Introduction to Yosegi

What does this project do?

Yosegi is a Schema-less columnar storage format. Provide flexible representation like JSON and efficient reading similar to other columnar storage formats.

Why is this project useful?

There was a problem that it is too large to compress and save the data as it is in the Big Data era. From the demand for improvement in compression ratio and read performance, several columnar data formats (for example, Apache ORC and Apache Parquet) were proposed. They achieve the high compression ratio from similar data in column and reading performance for grouping data by column when data is used.

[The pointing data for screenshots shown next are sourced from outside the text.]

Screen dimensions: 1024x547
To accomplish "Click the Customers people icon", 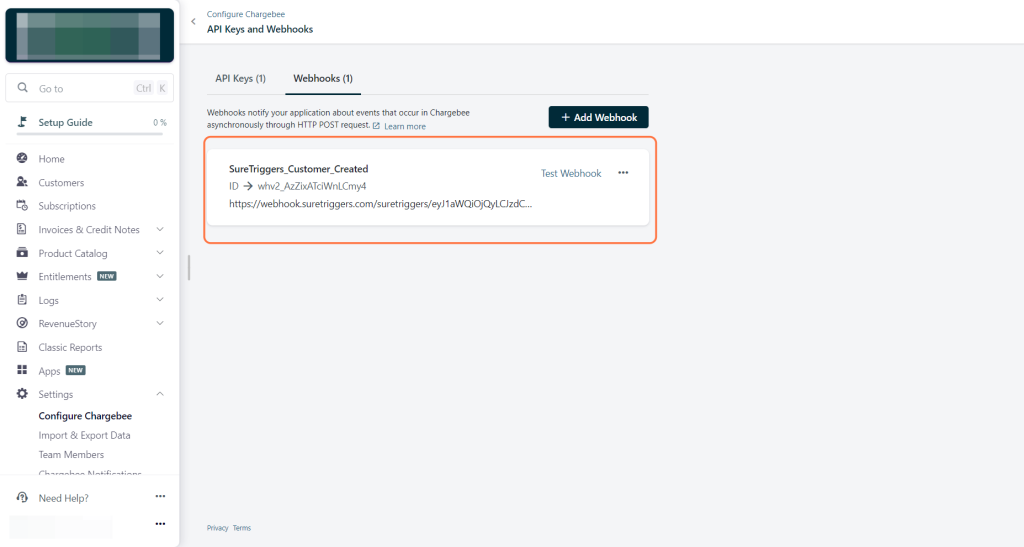I will [22, 182].
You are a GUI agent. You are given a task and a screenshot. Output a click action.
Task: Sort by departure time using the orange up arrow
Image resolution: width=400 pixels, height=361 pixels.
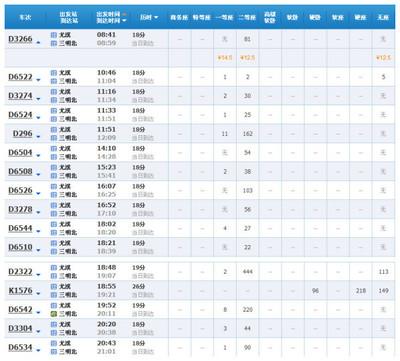click(x=124, y=14)
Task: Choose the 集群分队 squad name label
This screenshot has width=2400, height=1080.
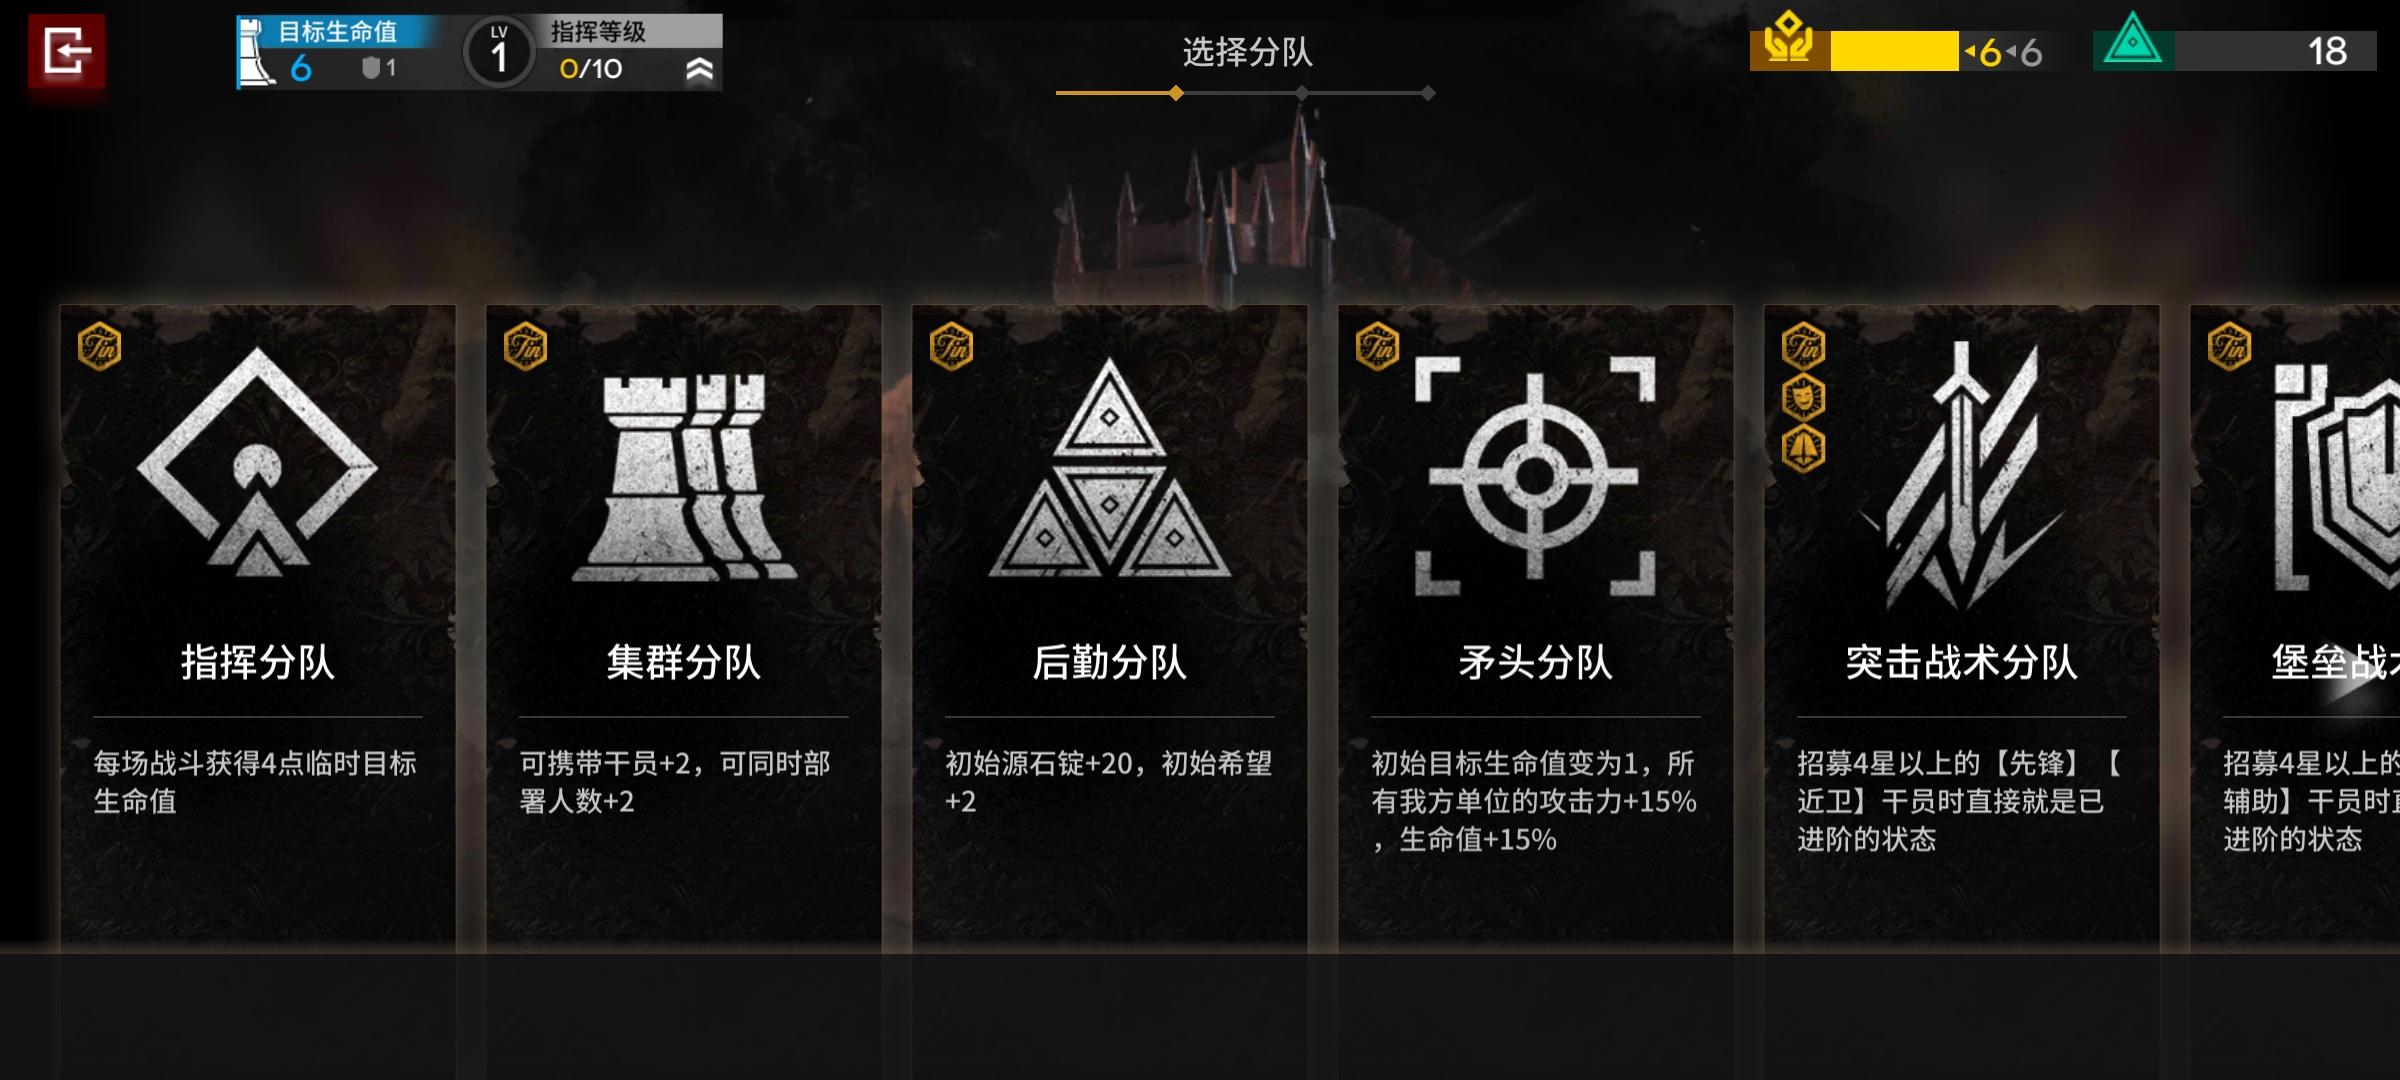Action: [683, 662]
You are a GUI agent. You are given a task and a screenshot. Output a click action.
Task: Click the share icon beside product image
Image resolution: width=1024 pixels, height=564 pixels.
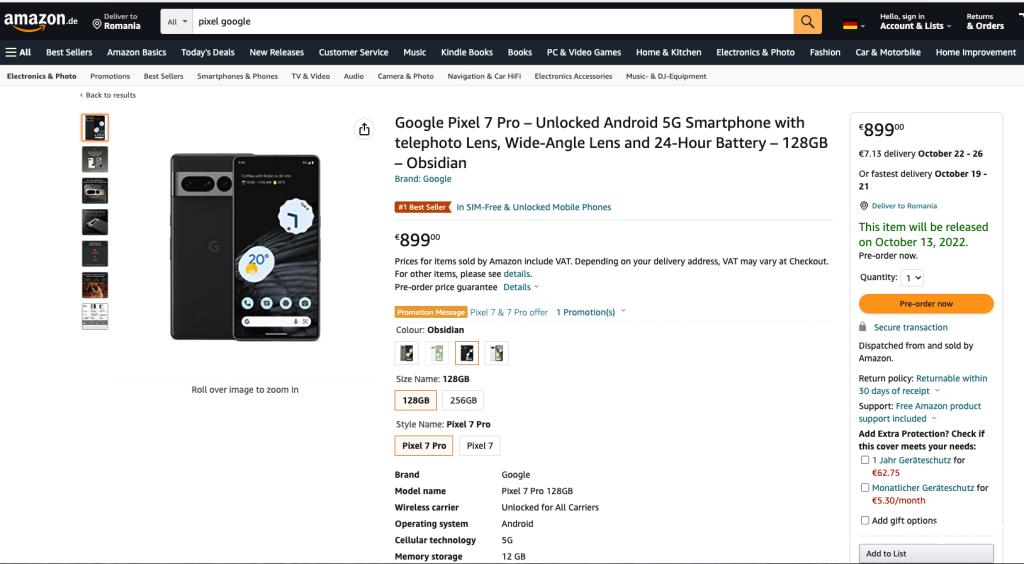(364, 129)
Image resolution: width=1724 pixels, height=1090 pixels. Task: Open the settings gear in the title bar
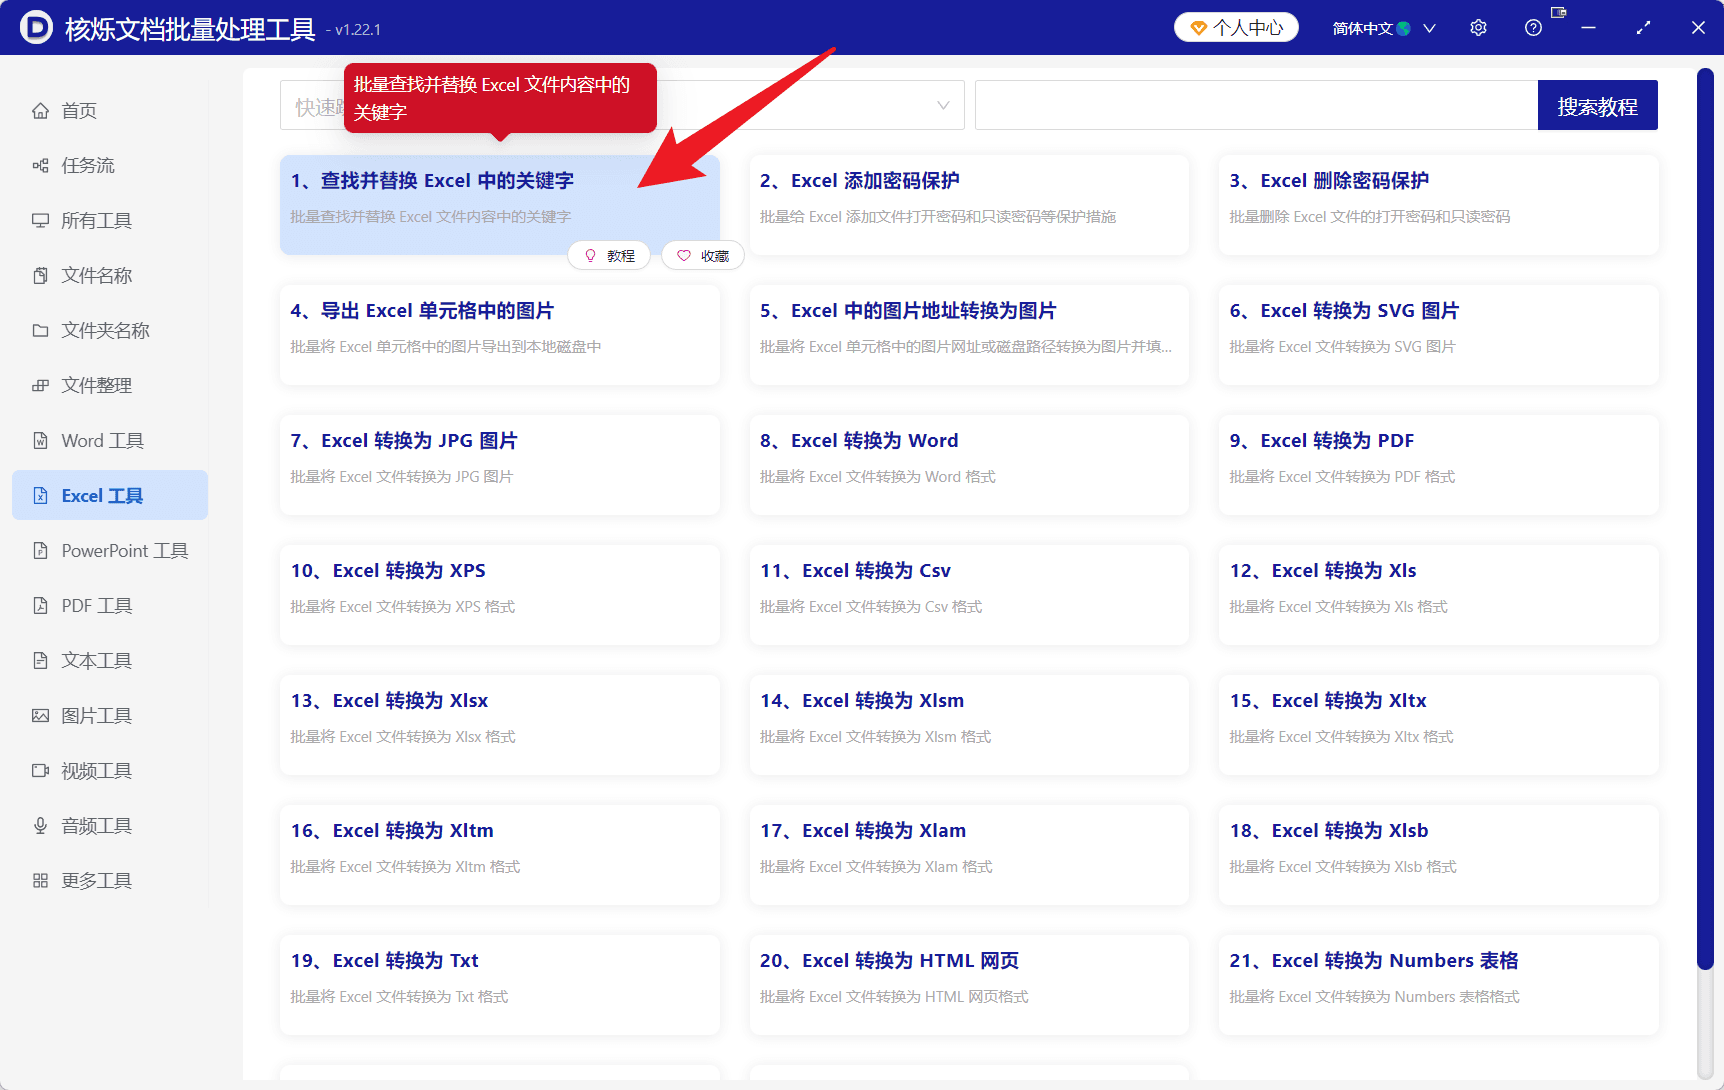(1477, 27)
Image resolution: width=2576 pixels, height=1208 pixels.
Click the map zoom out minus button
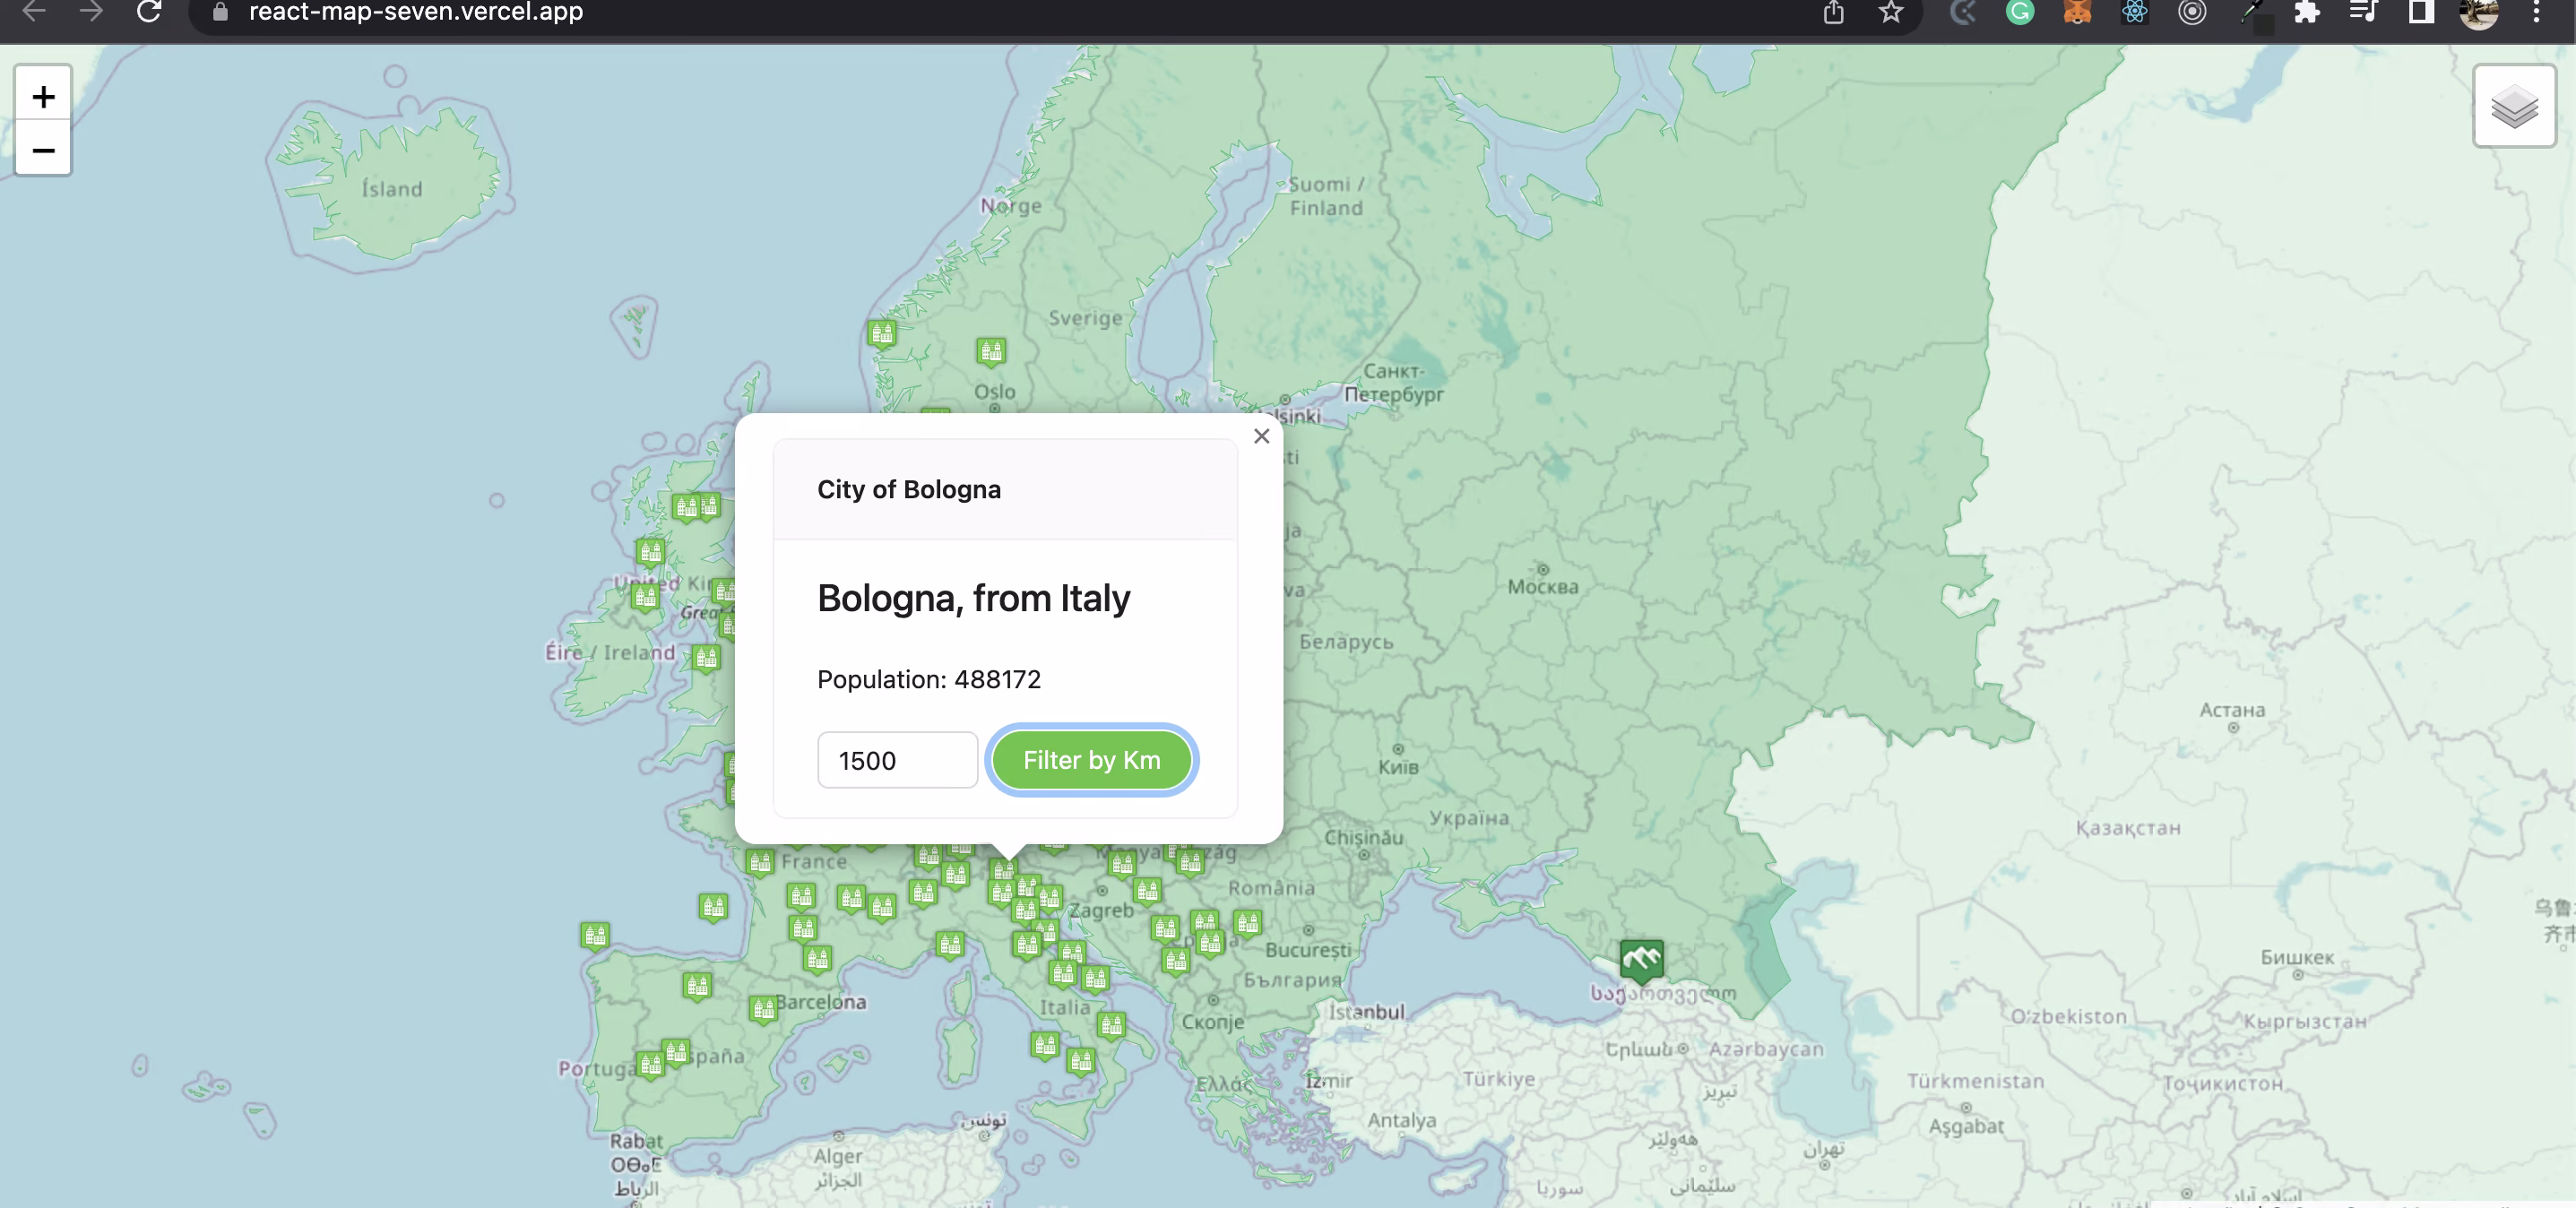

However, these data formats are required the data structure in a row (or a record) should be defined before saving the data. It was necessary to decide how to use it at the time of data storage, and it was often a problem that it was difficult to decide what kind of data to use.

In this project, we provide a new columnar format which does not require the schema at the time of data storage with compression and read performance equal to (or higher in case) than other formats.

Use cases

Data Analysis

Analyzing big data requires store data compactly and get data smoothly. Yosegi as a columnar format is useful for this needs.

Data Lake

Data Lake is a data pool that is not required the data structure (as a schema) in the row at the time of data storage. And stored data can be used with defining its schema at the time of analyzing. See DataLake.

License

This project is on the Apache License. Please treat this project under this license.

How do I get started?

Java

For easy usage please see the quick start.

CLI

Please see the repository of yosegi-tools for details.

If you want to know what kind of function it has, look at the command list.

Apache Hadoop

Yosegi supports Apache Hadoop. Please see the repository of yosegi-hadoop for details.

For easy usage please see quick start.

Apache Hive

Yosegi supports Apache Hive. Please see the repository of yosegi-hive for details.

For easy usage please see quick start.

Apache Spark

Yosegi supports Apache Spark. Please see the repository of yosegi-spark for details.

For easy usage please see quick start.

Where can I get more help, if I need it?

Support and discussion of Yosegi are on the Mailing list.

We plan to support and discussion of Yosegi on the Mailing list. However, please contact us via GitHub until ML is opened.

How to contribute

We welcome to join this project widely.

For information on how to start contributing to the project, please refer to the Yosegi contribution guide.

Building

System requirement

Following environments are required.

Maven

Yosegi sources can get from the Maven repository.

Compile sources

Compile each source following instructions.

$ mvn clean install